Cada vez más, la política dominicana se define por emociones, percepciones y rapidez comunicacional, más que por las lealtades ideológicas de antes, en un escenario donde los partidos ya no dominan por completo la conversación pública. Ese viraje, impulsado por el alcance de las plataformas digitales y por una indignación que suele imponerse al análisis, también obliga a observar con atención la opacidad que rodea estos nuevos mecanismos de influencia, sus redes de protección y sus formas de financiamiento.
Bajo ese panorama, las mediciones más recientes de opinión pública ubican a Omar Fernández entre las figuras de mayor crecimiento nacional. La encuesta Gallup–Diario Libre divulgada la semana pasada le concede cerca de un 54 % de valoración positiva, incluso por encima de Leonel Fernández en percepción favorable y con menores niveles de rechazo. El dato cobra importancia en un momento en que el desgaste y la percepción pesan más que la fidelidad partidaria, y en el que sectores jóvenes buscan cercanía, agilidad comunicacional y liderazgos menos sujetos al lenguaje político tradicional.

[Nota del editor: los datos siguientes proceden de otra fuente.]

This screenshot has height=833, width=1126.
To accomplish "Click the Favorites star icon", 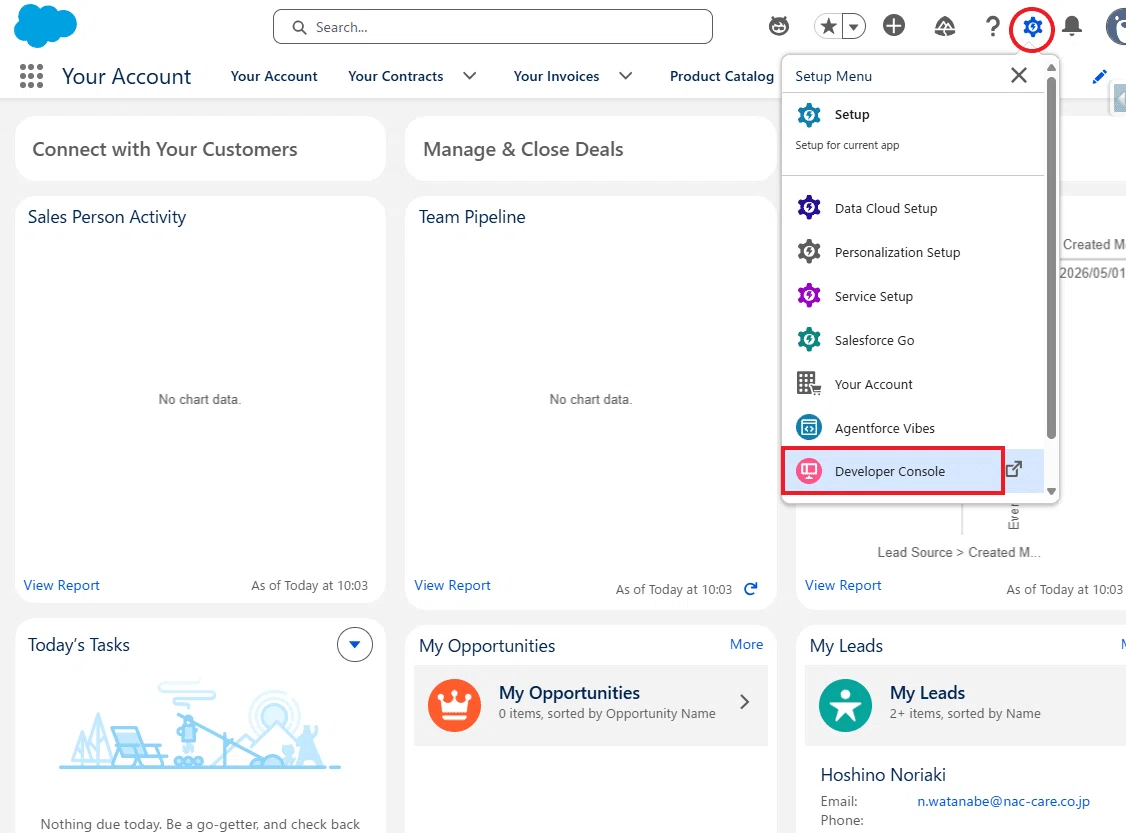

El reacomodo tampoco se limita a la oposición. En el oficialismo también se libra una disputa silenciosa por el futuro del poder. David Collado figura como la personalidad de mayor valoración pública dentro del PRM, respaldado por su gestión en Turismo, mientras Carolina Mejía ha afianzado un liderazgo relevante desde el Distrito Nacional. El panorama confirma que, más allá del discurso, el sistema político entra en una fase de relevo bajo presión, con competencia interna en el partido de gobierno y con una oposición que gana terreno en la percepción pública, en medio de crecientes exigencias de vigilancia y rendición de cuentas sobre cómo se construye esa influencia.